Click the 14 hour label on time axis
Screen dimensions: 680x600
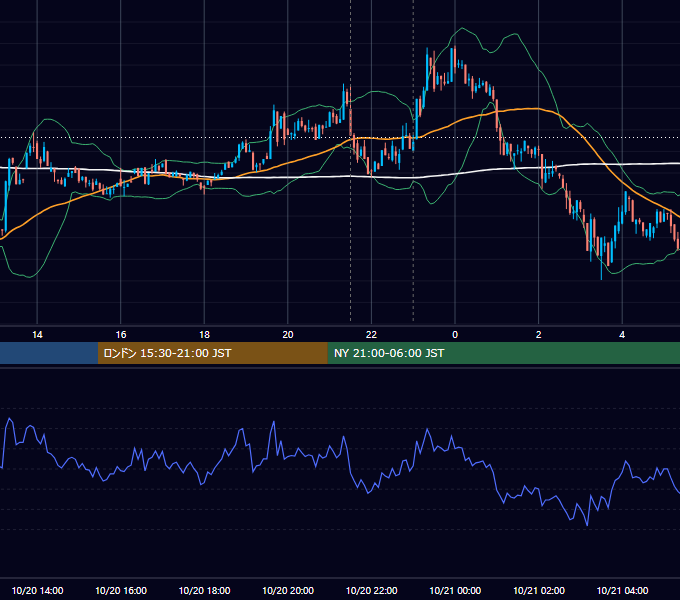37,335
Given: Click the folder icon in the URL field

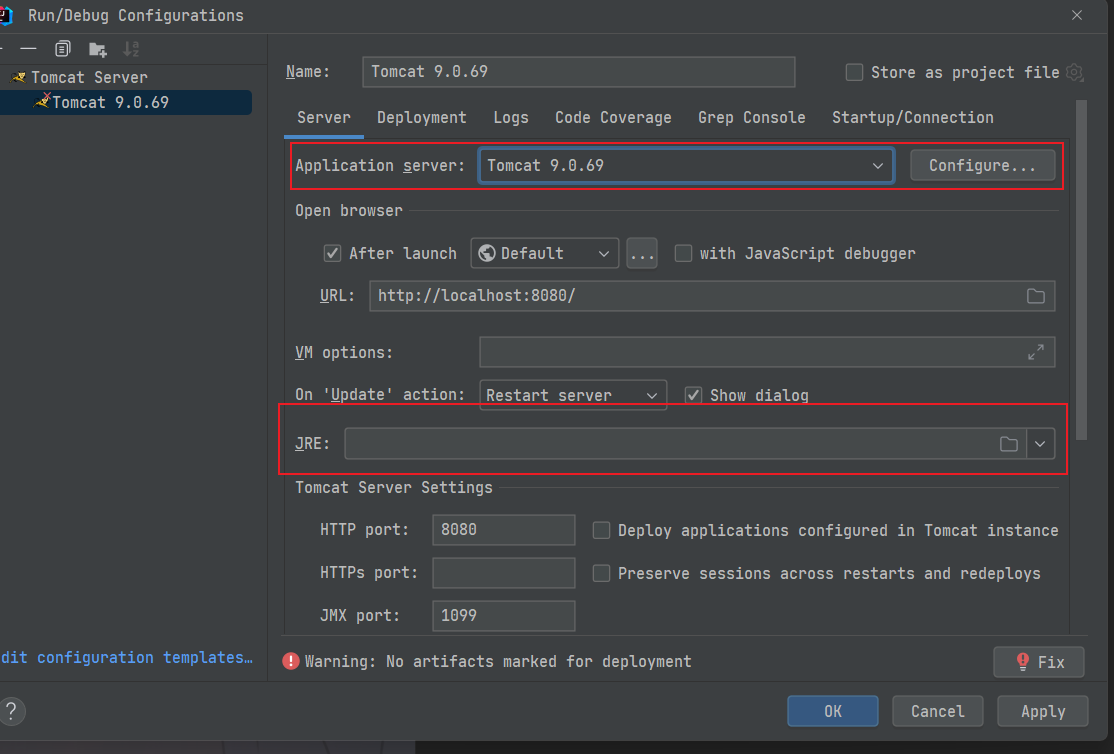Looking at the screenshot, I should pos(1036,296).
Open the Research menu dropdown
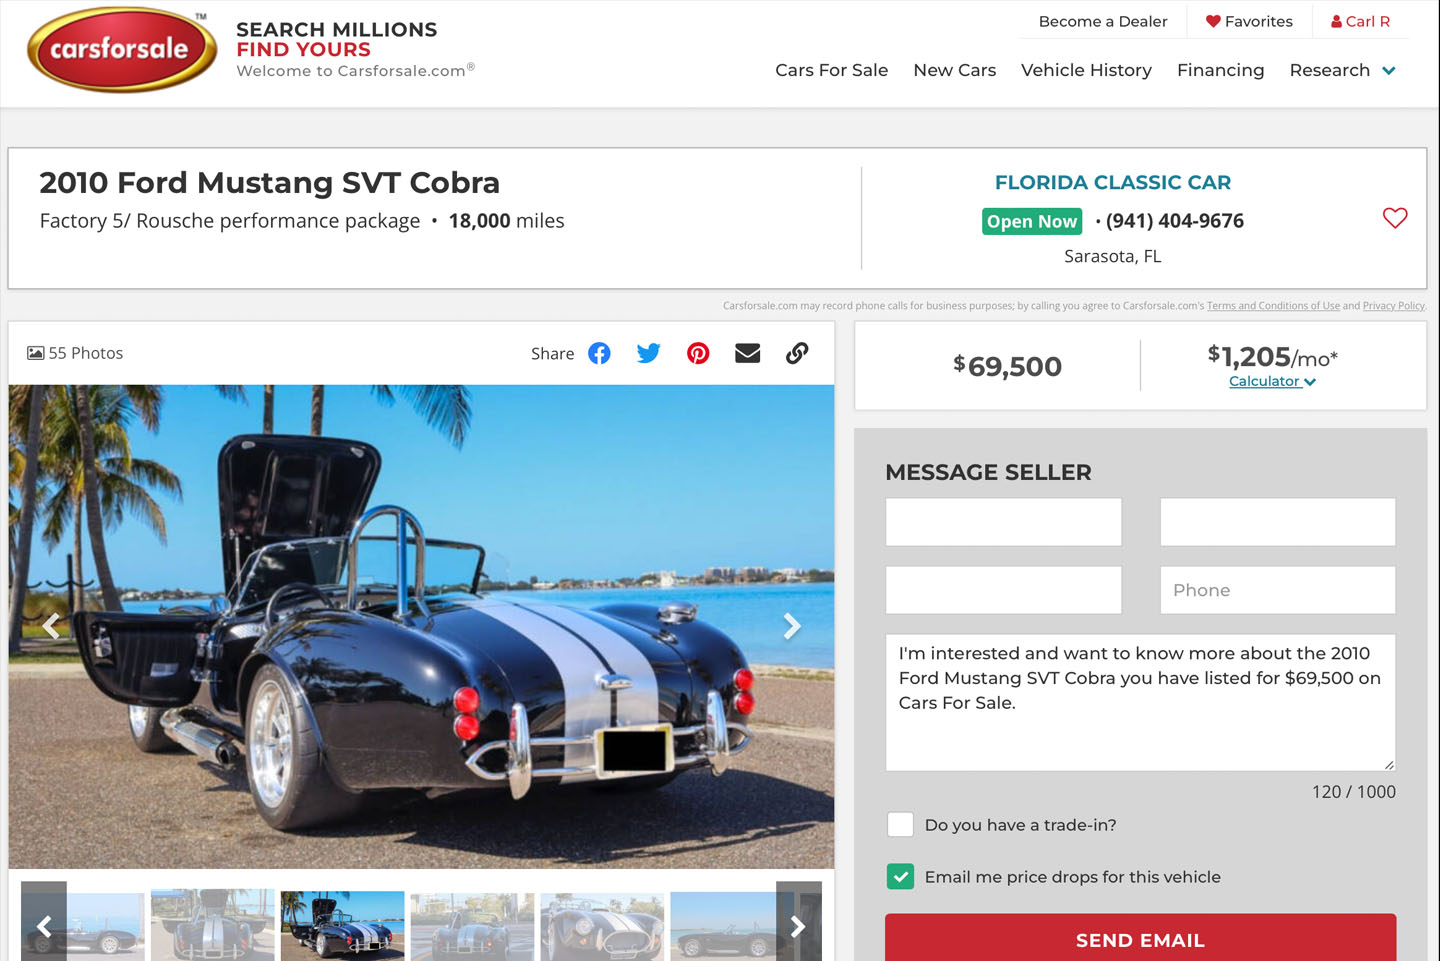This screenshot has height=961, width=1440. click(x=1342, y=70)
◇ ◇ ◇ ◇ ◇
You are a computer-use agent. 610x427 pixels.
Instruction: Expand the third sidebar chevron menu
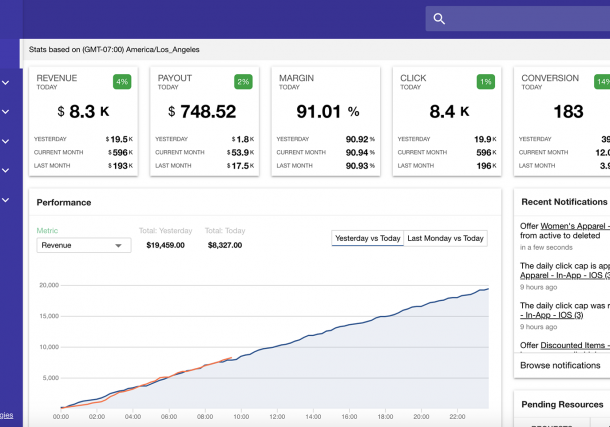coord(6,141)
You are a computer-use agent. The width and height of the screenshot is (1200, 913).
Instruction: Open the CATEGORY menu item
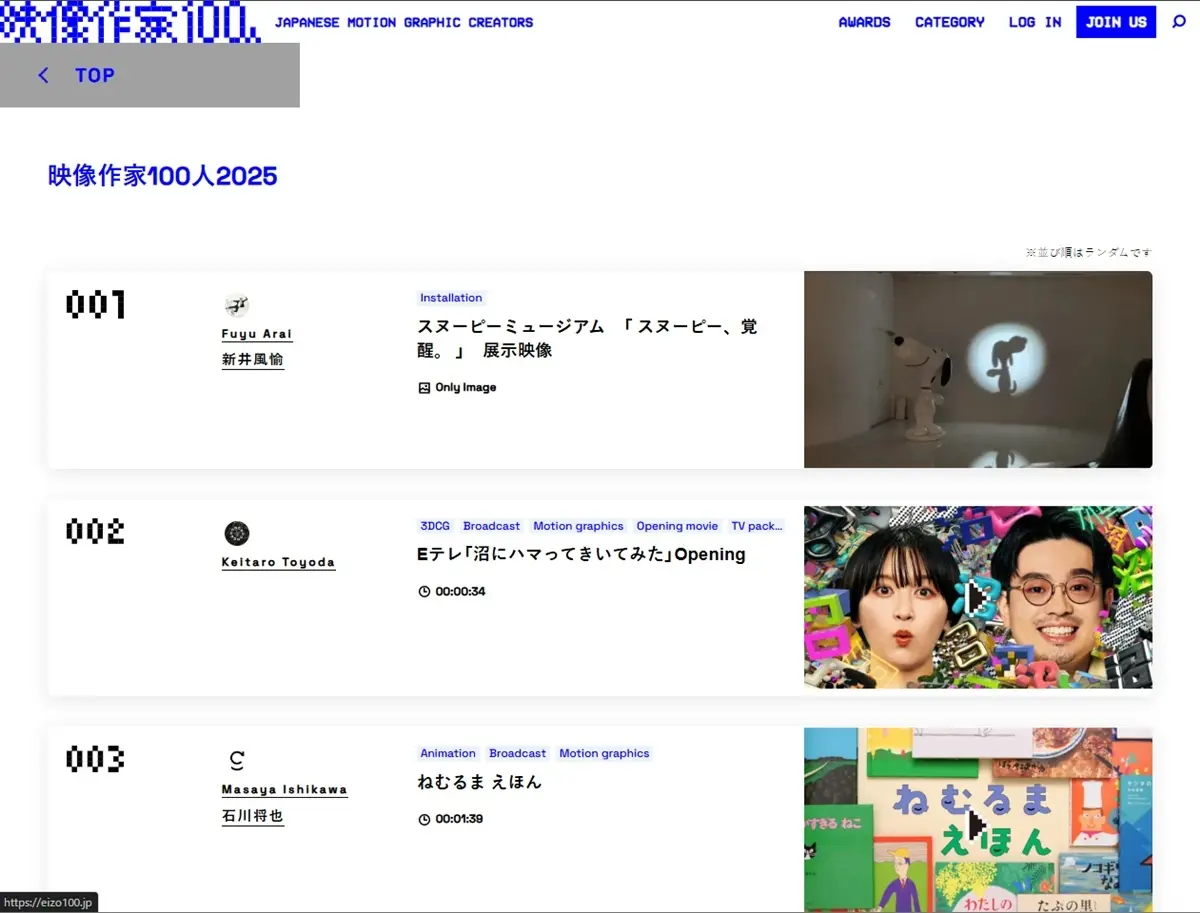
◇ ◇ ◇ ◇ ◇
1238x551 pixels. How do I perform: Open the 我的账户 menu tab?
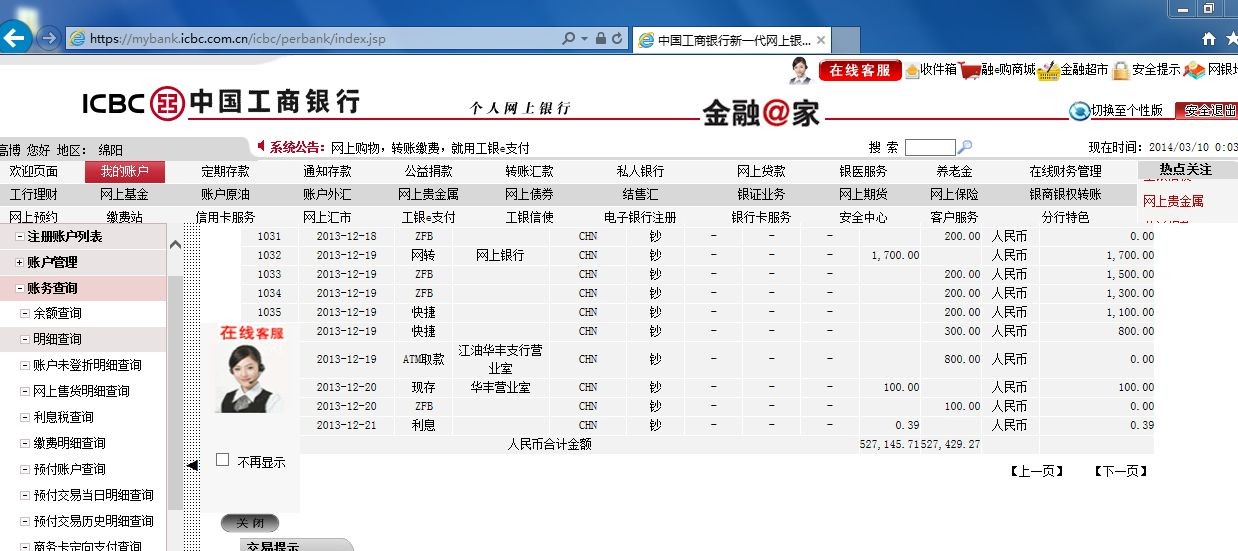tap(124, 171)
◇ ◇ ◇ ◇ ◇
(Exercise prompt): Nothing but a number is wanted: how many lines in the records above include "computer".

(Your response): 2